Vanessa was also one of a handful of youth activists to speak at the COP25 gathering in Spain in December 2019.
Political stand and controversy
Politically, Vanessa Nakate is on the council of the Progressive International, an international organization that promotes progressive European left-wing politics. This organization is mostly dominated by activists to which Nakate is one.

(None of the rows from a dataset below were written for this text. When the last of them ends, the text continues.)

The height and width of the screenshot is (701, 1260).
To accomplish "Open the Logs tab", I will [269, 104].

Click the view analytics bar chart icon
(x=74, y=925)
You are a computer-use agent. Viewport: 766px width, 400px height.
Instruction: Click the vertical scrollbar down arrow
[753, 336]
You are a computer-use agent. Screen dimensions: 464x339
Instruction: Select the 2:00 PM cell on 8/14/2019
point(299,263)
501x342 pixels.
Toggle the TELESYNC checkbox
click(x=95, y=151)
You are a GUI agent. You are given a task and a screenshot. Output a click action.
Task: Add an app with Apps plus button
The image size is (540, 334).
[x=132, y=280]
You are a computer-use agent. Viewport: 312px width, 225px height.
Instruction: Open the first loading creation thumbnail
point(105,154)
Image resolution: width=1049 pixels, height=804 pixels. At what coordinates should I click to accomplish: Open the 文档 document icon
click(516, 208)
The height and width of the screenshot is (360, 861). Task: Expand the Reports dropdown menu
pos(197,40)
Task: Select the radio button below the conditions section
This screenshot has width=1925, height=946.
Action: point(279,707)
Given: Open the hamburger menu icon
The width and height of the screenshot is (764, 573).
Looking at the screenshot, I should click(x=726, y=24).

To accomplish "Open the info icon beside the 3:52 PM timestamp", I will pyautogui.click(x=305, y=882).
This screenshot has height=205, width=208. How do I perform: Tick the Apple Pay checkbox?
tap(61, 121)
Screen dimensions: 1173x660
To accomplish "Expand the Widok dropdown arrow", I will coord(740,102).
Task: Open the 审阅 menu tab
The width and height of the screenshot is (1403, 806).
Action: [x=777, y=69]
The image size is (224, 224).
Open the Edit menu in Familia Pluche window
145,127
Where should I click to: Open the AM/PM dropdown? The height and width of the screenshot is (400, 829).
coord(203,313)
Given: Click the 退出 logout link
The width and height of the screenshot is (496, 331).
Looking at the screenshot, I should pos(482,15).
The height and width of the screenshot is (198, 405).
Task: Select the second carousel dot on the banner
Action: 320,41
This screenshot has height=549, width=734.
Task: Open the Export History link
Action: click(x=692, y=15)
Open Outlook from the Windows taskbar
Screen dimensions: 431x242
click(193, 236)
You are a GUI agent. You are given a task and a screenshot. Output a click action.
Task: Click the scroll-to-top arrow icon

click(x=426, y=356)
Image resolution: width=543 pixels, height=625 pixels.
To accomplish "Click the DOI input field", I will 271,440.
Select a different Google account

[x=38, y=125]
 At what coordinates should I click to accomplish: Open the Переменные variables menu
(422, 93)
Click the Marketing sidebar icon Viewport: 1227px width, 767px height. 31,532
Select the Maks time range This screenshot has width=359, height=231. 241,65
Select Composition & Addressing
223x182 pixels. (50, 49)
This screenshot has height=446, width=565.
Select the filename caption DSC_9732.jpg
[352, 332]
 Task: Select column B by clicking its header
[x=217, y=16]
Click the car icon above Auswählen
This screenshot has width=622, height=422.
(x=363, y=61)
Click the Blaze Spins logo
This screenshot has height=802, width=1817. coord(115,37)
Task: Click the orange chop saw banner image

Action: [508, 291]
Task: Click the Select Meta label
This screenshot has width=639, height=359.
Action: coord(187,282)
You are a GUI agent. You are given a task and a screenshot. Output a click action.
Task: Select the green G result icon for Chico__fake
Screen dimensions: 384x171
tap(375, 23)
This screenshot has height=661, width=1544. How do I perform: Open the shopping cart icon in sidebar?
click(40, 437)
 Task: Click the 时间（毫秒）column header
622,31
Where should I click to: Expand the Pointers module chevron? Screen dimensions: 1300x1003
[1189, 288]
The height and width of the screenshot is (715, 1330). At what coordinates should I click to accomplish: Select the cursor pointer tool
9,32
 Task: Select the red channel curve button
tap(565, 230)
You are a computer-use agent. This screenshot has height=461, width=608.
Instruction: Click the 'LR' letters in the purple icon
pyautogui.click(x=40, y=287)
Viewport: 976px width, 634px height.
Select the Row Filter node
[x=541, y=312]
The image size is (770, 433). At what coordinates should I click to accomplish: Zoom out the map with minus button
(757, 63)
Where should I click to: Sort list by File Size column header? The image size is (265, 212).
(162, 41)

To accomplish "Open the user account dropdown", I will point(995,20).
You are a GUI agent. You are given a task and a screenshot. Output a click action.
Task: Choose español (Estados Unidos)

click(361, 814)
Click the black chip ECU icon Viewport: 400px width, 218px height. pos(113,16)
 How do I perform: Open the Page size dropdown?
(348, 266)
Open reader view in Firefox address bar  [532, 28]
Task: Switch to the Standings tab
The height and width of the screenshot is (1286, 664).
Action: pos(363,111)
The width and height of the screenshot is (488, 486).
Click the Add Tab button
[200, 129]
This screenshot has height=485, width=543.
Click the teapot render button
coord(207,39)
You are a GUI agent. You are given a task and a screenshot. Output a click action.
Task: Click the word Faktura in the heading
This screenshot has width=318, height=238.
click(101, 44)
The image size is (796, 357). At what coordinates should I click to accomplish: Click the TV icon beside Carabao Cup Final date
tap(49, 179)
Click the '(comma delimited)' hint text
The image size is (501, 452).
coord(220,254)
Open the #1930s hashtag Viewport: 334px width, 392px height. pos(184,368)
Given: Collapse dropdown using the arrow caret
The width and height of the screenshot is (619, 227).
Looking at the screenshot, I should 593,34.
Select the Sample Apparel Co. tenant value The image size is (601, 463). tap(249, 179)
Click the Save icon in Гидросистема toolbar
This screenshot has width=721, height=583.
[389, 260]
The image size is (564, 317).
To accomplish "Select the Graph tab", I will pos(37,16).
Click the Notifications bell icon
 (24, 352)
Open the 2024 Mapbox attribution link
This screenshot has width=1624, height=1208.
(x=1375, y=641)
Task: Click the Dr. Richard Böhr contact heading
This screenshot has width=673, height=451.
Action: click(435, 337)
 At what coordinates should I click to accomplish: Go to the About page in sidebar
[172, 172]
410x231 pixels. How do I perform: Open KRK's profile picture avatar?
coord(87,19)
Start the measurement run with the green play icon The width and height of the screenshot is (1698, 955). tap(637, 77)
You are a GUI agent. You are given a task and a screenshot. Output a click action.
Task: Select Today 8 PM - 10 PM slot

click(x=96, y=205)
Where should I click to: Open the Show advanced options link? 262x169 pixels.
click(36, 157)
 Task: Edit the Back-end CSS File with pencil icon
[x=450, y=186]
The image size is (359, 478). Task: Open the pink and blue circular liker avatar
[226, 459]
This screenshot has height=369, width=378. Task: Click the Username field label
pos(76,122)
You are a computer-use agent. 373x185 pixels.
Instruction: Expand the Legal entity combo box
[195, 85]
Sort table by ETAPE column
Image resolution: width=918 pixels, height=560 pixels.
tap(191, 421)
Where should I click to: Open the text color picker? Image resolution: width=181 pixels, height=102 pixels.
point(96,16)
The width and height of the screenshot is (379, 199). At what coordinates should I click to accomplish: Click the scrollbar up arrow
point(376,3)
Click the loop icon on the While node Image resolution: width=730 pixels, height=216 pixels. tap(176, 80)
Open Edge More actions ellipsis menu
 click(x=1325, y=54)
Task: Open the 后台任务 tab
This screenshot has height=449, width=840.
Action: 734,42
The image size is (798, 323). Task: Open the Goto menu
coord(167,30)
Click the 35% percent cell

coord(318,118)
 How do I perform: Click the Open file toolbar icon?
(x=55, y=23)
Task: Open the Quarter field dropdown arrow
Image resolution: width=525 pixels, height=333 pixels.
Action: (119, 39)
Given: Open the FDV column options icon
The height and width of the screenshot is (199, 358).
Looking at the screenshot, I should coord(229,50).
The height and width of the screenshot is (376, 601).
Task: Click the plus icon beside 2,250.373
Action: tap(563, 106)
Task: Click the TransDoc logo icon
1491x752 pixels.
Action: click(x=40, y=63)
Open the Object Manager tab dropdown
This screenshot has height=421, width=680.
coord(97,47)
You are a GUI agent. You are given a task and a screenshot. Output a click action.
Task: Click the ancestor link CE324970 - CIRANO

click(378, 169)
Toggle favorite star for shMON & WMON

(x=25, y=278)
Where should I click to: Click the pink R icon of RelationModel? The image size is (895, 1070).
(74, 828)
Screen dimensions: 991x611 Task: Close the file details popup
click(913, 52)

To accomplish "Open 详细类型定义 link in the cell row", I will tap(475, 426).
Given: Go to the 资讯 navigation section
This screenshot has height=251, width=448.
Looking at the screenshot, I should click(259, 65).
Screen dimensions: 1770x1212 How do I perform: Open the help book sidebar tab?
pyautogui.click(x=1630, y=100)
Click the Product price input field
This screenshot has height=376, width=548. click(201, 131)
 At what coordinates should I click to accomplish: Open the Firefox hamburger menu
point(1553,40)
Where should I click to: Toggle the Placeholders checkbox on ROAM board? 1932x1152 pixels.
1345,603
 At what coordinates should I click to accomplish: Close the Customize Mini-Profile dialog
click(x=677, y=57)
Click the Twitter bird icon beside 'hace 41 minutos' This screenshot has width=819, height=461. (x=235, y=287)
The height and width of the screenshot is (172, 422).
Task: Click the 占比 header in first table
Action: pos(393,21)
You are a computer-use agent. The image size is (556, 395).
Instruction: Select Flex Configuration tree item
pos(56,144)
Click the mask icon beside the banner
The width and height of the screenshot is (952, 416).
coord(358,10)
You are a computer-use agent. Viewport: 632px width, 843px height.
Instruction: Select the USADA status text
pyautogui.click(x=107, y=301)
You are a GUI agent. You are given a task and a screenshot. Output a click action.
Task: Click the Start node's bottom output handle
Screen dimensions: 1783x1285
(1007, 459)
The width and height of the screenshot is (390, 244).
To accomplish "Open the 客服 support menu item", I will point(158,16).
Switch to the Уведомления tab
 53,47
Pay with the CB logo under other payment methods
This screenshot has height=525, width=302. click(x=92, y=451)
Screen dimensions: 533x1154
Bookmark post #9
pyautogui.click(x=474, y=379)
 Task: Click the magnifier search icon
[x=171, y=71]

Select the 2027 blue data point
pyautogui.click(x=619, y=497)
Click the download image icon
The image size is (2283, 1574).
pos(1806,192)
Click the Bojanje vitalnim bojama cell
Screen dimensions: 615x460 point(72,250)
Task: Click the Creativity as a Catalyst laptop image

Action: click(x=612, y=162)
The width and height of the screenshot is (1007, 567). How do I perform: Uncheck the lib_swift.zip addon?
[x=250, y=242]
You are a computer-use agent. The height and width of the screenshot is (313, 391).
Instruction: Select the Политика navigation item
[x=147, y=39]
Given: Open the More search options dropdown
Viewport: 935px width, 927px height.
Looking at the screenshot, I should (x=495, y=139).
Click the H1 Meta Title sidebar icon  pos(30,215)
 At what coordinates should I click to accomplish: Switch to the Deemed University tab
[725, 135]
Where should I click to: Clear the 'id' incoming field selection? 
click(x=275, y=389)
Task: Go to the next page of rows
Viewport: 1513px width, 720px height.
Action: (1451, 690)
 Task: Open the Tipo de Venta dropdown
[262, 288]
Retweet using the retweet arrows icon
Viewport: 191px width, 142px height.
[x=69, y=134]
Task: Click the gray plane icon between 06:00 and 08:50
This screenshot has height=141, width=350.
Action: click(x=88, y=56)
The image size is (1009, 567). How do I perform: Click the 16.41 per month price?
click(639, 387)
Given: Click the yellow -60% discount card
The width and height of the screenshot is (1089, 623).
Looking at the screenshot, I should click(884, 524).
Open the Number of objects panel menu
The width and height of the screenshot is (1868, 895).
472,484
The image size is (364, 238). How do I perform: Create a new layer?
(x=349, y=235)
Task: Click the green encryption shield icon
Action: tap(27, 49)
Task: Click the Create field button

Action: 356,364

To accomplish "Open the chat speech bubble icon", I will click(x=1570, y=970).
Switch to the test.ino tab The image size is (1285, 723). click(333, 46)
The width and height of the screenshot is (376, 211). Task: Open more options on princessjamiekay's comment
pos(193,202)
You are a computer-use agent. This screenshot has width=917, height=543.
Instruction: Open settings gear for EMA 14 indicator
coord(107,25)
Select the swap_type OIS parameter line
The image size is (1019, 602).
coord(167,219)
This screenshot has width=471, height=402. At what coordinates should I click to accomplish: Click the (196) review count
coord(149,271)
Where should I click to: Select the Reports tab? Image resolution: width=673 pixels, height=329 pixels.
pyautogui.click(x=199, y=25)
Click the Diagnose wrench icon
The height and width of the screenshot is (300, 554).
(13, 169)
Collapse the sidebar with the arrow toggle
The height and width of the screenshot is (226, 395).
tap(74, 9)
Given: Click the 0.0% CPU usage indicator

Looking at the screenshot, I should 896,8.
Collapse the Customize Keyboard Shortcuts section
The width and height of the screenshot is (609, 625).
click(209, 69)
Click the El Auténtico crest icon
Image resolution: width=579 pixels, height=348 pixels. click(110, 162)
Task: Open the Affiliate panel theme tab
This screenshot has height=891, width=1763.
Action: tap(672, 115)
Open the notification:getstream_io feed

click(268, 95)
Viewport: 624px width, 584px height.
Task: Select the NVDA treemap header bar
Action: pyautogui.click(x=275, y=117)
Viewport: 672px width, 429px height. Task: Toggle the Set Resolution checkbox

In a controversial move early in January 2020, the Associated Press news agency cropped out Nakate from a photo. She had apparently appeared in this photo featuring Greta Thunberg and activists Luisa Neubauer, Isabelle Axelsson, and Loukina Tille after they all attended the World Economic Forum. Nakate accused the media of a racist attitude. However, the Associated Press later changed the photo and indicated there was no ill intention. They never apologized to date. However, on the 27 January 2020, the Associated Press executive editor Sally Buzbee tweeted an apology using her personal account saying that she was sorry on behalf of the AP.
Interview with Angelina Jolie and letter to Joe Biden
Vanessa was interviewed on Time Magazine’s TIME100 Talks by American actress Angelina Jolie about Activism and the Power of African Voices.
Nakate also wrote a letter to The US President-elect Joe Biden and Vice President-elect Kamala Harris. In her letter, she asked them if they were serious about their commitment to fixing the climate crisis.
She has through her climate change activism program encouraged youth to join the climate change movement initiatives across Africa.